Gorillas couriers, like many delivery workers, also had to use their personal cell phones on the job to make deliveries, photograph proof of delivery, and talk with customers and their bosses. Coleman says in the complaint the company gave employees $10 per month to use toward their phone bills. The $10 reimbursement was not enough to cover the actual costs associated with using the phone for work, according to the complaint — and the combined costs of uniform maintenance and phone bills meant Coleman’s salary was essentially less than minimum wage.

Earlier this year — as a number of other quick-commerce grocery delivery companies folded — there wasn’t always enough work for all the employees, and, sometimes, they’d be sent home early, and without pay.

State law requires employers to pay workers who show up to work for at least four hours or for the full shift they were scheduled for — whichever is less money. Coleman was sent home without a paycheck at least once a week in March 2022 and at least twice a week in June and July, according to the filing.

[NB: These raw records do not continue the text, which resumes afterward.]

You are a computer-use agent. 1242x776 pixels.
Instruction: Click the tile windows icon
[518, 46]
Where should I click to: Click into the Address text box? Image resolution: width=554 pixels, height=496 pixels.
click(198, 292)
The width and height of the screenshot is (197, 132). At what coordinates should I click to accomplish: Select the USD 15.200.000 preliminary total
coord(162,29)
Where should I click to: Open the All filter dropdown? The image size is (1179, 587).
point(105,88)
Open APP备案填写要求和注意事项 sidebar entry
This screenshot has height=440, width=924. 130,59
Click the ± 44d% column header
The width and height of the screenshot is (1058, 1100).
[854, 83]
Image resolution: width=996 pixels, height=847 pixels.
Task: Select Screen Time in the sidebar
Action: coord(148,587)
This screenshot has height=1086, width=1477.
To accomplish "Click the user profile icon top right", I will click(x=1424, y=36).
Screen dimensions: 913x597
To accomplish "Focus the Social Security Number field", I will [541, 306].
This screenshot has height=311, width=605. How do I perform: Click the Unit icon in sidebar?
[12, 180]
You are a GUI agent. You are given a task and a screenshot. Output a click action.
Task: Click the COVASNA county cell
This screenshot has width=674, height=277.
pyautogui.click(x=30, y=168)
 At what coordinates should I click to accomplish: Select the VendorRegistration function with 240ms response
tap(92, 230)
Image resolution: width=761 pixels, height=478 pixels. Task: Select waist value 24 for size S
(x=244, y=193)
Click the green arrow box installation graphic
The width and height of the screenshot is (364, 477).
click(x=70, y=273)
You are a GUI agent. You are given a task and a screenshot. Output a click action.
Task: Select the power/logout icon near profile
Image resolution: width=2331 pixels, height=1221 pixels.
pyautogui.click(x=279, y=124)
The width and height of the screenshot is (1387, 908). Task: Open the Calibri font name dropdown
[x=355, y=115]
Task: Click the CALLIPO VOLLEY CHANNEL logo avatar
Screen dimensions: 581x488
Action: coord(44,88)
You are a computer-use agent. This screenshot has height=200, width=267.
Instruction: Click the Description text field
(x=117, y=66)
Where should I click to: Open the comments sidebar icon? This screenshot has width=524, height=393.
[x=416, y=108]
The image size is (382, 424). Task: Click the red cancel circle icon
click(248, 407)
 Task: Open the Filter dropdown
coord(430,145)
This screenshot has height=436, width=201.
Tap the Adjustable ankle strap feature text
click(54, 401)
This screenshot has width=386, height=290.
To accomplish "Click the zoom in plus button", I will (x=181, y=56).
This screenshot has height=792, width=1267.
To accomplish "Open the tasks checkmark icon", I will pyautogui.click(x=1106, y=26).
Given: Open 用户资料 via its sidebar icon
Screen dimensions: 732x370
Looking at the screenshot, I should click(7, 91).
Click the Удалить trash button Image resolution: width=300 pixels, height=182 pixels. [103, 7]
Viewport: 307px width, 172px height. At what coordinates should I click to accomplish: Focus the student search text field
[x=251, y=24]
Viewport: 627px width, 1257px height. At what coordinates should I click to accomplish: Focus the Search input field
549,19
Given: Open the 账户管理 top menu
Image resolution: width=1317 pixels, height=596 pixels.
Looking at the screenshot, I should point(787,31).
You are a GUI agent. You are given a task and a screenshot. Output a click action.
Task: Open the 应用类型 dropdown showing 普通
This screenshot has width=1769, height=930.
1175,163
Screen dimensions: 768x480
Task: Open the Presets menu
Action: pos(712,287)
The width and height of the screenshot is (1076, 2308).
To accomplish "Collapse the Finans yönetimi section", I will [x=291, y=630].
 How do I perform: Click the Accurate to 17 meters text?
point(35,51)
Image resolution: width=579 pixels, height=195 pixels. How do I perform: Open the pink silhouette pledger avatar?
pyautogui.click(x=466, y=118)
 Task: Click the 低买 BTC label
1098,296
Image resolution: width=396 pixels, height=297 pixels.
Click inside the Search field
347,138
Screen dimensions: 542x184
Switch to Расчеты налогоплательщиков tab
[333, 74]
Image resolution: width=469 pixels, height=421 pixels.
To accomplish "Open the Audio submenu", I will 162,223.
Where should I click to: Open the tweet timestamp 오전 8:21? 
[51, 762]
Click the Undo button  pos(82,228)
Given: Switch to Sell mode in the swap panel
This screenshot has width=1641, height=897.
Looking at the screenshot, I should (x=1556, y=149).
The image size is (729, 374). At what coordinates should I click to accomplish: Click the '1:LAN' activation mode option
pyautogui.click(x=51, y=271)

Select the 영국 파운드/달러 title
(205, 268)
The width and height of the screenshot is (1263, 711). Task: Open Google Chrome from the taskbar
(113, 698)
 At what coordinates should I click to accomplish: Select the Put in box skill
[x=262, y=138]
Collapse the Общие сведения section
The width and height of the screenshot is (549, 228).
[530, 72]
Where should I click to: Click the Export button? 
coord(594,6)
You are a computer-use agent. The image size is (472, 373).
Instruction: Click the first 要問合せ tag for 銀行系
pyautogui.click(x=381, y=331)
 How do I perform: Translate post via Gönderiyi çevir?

“I started out with a pretty good team, and then after a while, they just cut a lot of people, fired a lot of people, some of them got hurt,” said Coleman, who had previously worked as a gig worker for DoorDash and UberEats. “After a while, it became like an app. They started changing the technology, downsizing the company … the company just dramatically changed.” 

Gorillas does not comment on litigation, a spokesperson told Brooklyn Paper.

gorillas worker on bike
Gorillas provides its workers with e-bikes, bags, and other equipment emblazoned with their logo. Coleman says the company requires employees use their own time and money to clean and maintain their uniforms — and Gorillas workers in Berlin say the company neglects to maintain their bicycles.File photo by Gaby Holtermann

Coleman said the pay wasn’t the only issue — the company’s electric bicycles and batteries started breaking, and some bikes were unsafe to ride — it became harder for employees to juggle their deliveries because they were sharing bikes and dealing with dysfunctional equipment. Eventually, he said, he realized there was no path forward at the company and quit. 

Gorillas, one of a few quick-commerce delivery services still operating in New York City after the bubble popped earlier this year, employs at least 400 people at 18 dark stores across the city, a company rep told Brooklyn Paper sister publication amNew York Metro last month. 

In Berlin — the company’s headquarters — workers have unionized, forming the Gorillas Workers Collective after they say they were shorted payments and given faulty bikes. While no wide-scale organization efforts have taken place in New York, local lawmakers are seeking to regulate the industry — forcing dark stores to acquire city licenses and restricting the speed and weight of deliveries.

“Given the sort of unique nature of these companies, given the innovative nature of these companies, I think there’s even gaps in the labor law where legislators need to come in and make up specific regulations and wage rules just for these companies,” he said. “What is Gorillas? Are they a food service, are they a supermarket? There are these gray areas in the law that I don’t think are ready to deal with companies like this.”

New companies like Gorillas are eager to enter the market and grow their footprint and customer base, Gangat said, but often fail to follow labor laws and don’t treat their employees fairly.

“New York City is a big prize, and it also comes with a big set of regulations for our workers,” Gangat said. “If there’s tech companies that want to come and take this prize, they need to pay the cost, which is following our labor laws.” 

Correction 10/11/22, 5:05pm: This story previously said workers making over minimum wage are not eligible for uniform maintenance pay — workers making over minimum wage may or may not be eligible, depending on how much over the minimum they earn.